Paul Lafargue (yerno de Marx) fue un errático teórico político que mudó del anarquismo a los ideales de Marx y participó activamente de la logia masónica  “L´Avenir”. En 1911 se suicidó juntamente con se esposa Laura Marx.

El amor por el trabajo es, para Lafargue, una locura. Insta a reaccionar contra esa aberración mental a los curas, economistas y moralistas que sacralizan el trabajo. “Hombres ciegos y limitados quisieron ser más sabios que su Dios”, quien habría maldecido el trabajo, según él. Destaca las razas malditas en las cuales el trabajo es una necesidad orgánica: los gallegos, escoceses, chinos, auverneses, pomeranios y en general los campesinos propietarios y los pequeños burgueses.

Capitalismo y trabajo

El modo de producción capitalista se caracteriza por la propiedad privada de los medios de producción, los que se generan por el ahorro: esa represión al instinto de consumo es una virtud laica o religiosa. Incluso Freud sostuvo que la civilización es represión.

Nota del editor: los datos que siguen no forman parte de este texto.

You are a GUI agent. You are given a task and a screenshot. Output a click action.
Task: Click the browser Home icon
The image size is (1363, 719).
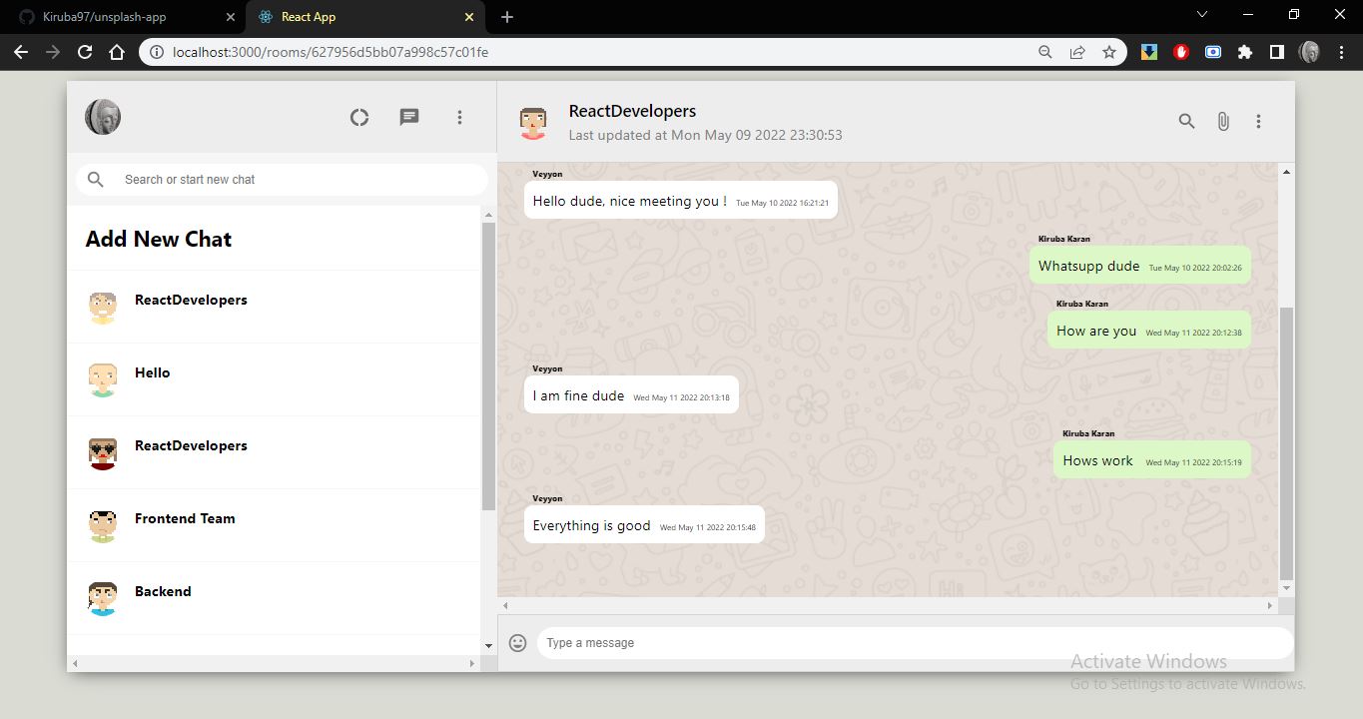click(x=116, y=51)
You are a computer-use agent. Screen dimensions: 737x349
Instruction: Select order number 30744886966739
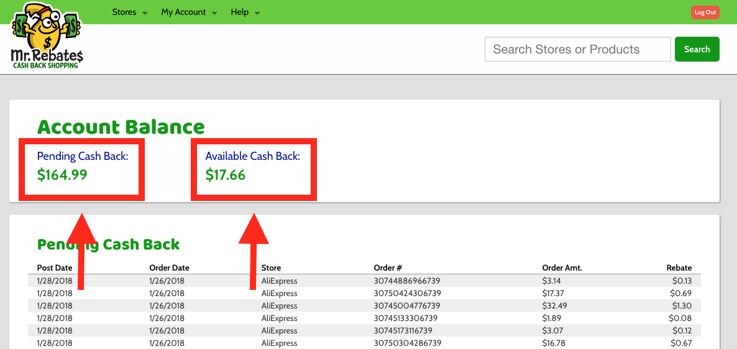point(407,281)
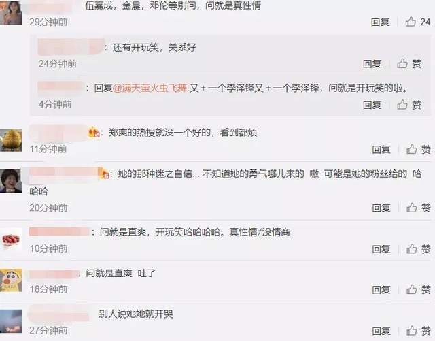The width and height of the screenshot is (435, 341).
Task: Reply to the sub-comment posted 24分钟前
Action: tap(372, 64)
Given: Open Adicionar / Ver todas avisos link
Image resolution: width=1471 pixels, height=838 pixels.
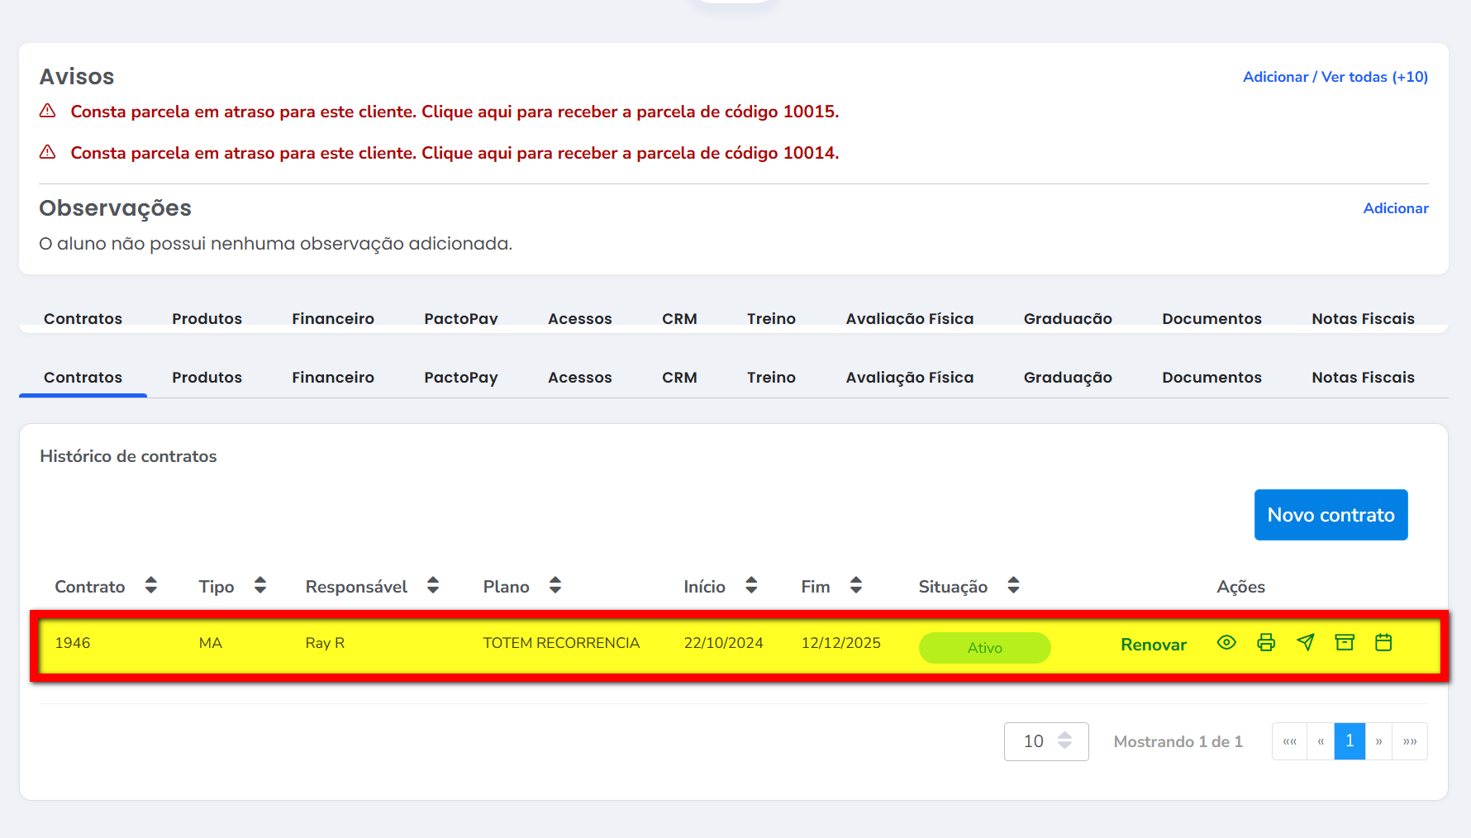Looking at the screenshot, I should pos(1335,77).
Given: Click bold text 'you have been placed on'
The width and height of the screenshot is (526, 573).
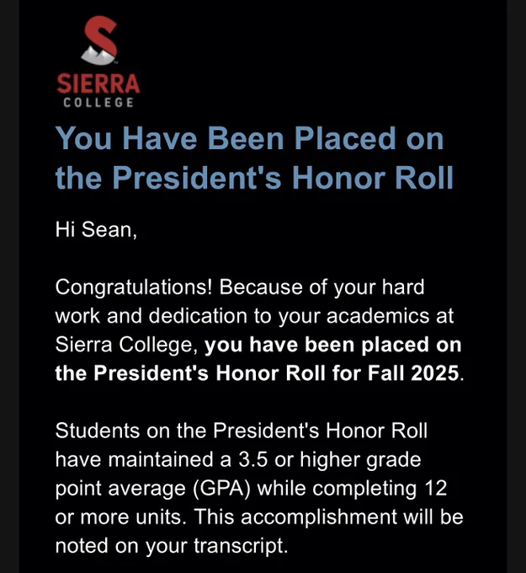Looking at the screenshot, I should coord(333,345).
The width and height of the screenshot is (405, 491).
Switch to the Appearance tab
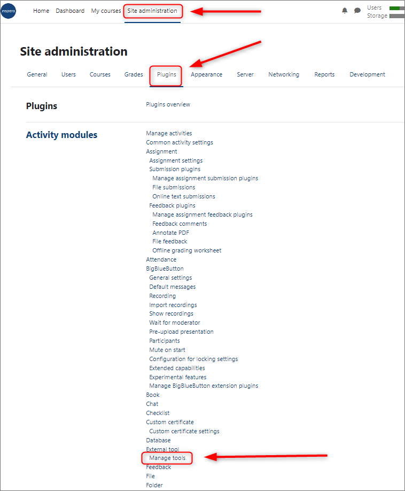click(x=206, y=74)
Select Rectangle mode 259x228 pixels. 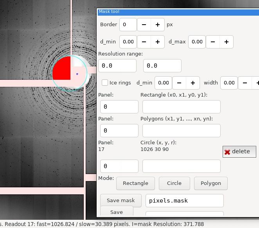135,183
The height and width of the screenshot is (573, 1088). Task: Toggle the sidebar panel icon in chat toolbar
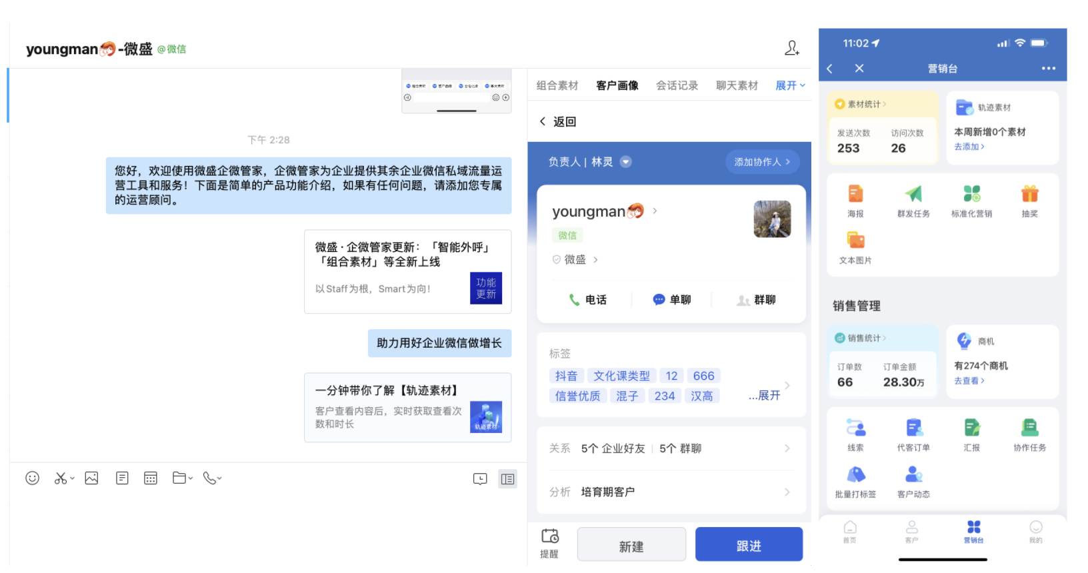[x=508, y=479]
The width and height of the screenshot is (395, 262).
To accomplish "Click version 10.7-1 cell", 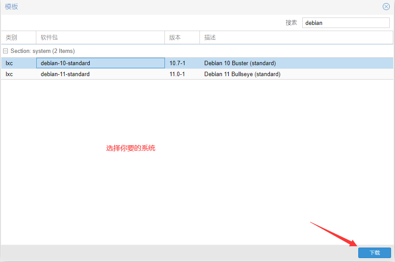I will tap(177, 63).
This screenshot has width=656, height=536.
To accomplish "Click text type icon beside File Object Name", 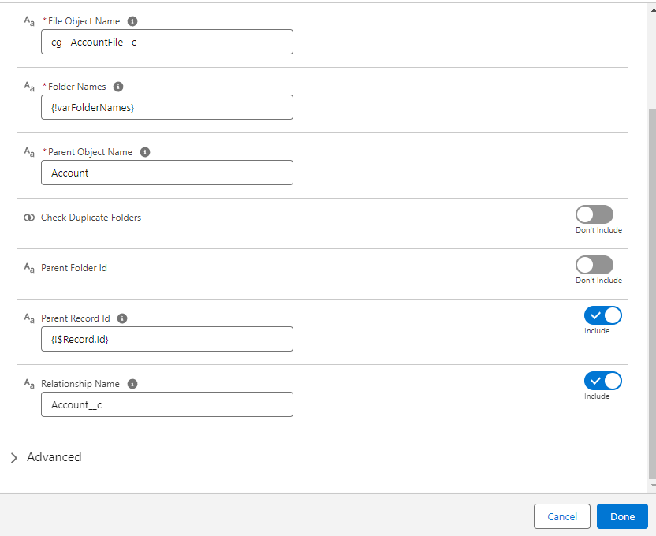I will pyautogui.click(x=29, y=21).
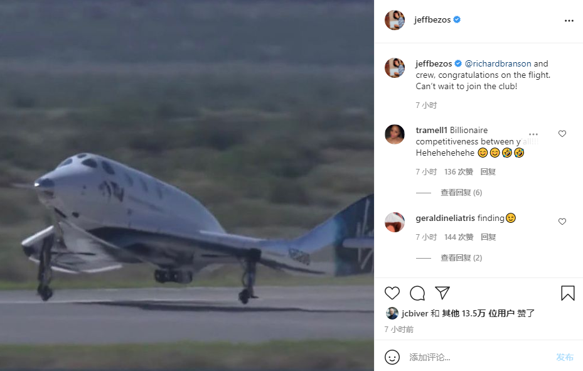
Task: View jcbiver's profile from likes
Action: 410,313
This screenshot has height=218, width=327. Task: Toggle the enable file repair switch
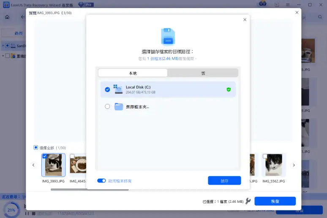101,181
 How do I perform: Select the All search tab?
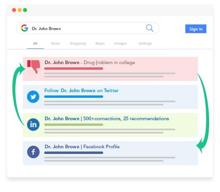click(35, 44)
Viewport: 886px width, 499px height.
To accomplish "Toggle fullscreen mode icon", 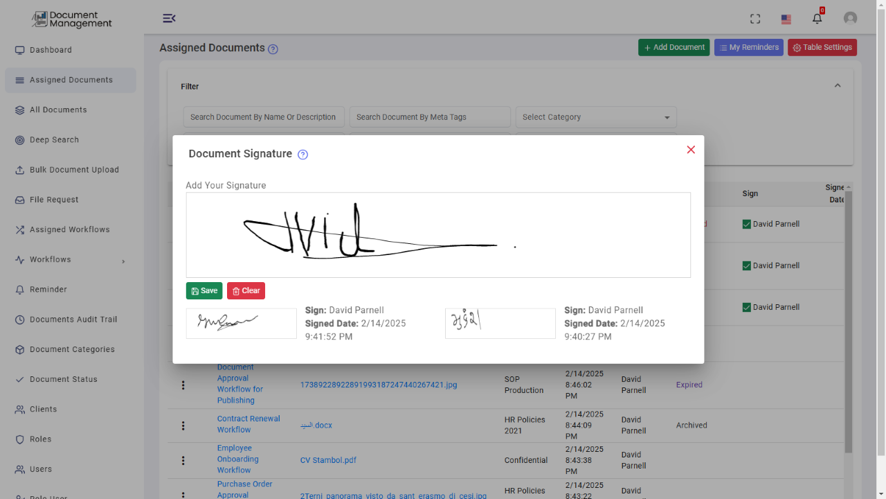I will pos(754,19).
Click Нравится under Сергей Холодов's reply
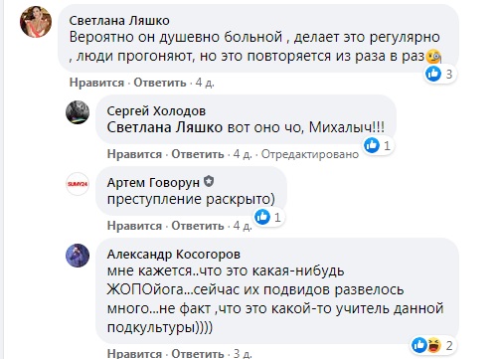This screenshot has width=498, height=359. click(x=134, y=154)
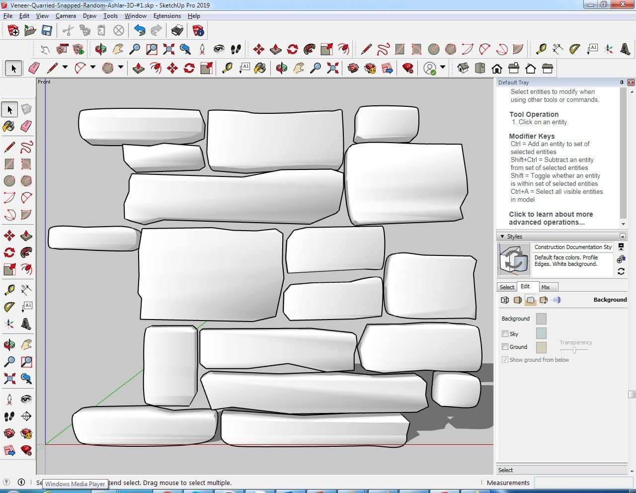Open the Styles name dropdown field

[572, 247]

La degradación del trabajo, la utopía de Lafargue, recreada por la Escuela de Fráncfort con Herbert Marcuse a la cabeza, atentan contra el germen del desarrollo: el trabajo y el ahorro imprescindibles. Lo que sucede es que si, en origen, se hubiera repudiado al trabajo y la acumulación, Lafargue y Marcusse no habrían tenido sobre qué escribir, ya que no hubiera habido desarrollo ni papel ni tinta.

El rescate: Smiles y Bell

El orden en citar a los dos grandes debería ser inverso: Daniel Bell (1919 – 2011), profesor emérito de la Universidad de Harvard, fue un temprano escritor de izquierda antistalinista. Sus contribuciones al posindustrialismo destacan la transición hacia un modelo basado en la información y el conocimiento. Las consecuencias son una cultura transformada en hedonista y consumidora. La exaltación del gasto y  las posesiones materiales no conforman un hedonismo utilitarista; el trabajo y el ahorro lucen ausentes.

Samuel Smiles (1812 - 1904), autor de raza maldita (escocés) fue un ejemplo victoriano sobre cómo la actuación colectiva capitalista promovió el desarrollo para que la posteridad rindiera culto al consumo. Para Smiles, el conocimiento es, en sí mismo, uno de los goces más grandes. No obstante, es su obra “Self Help” advierte que la auto-educación no asegura la riqueza. El punto nodal al que hay que apuntar es su ejemplo: su deber no estuvo nunca en ninguna plataforma pública, estaba en su oficina con su trabajo. “El capitalismo es meramente un hombre que no gasta todo lo que gana trabajando”.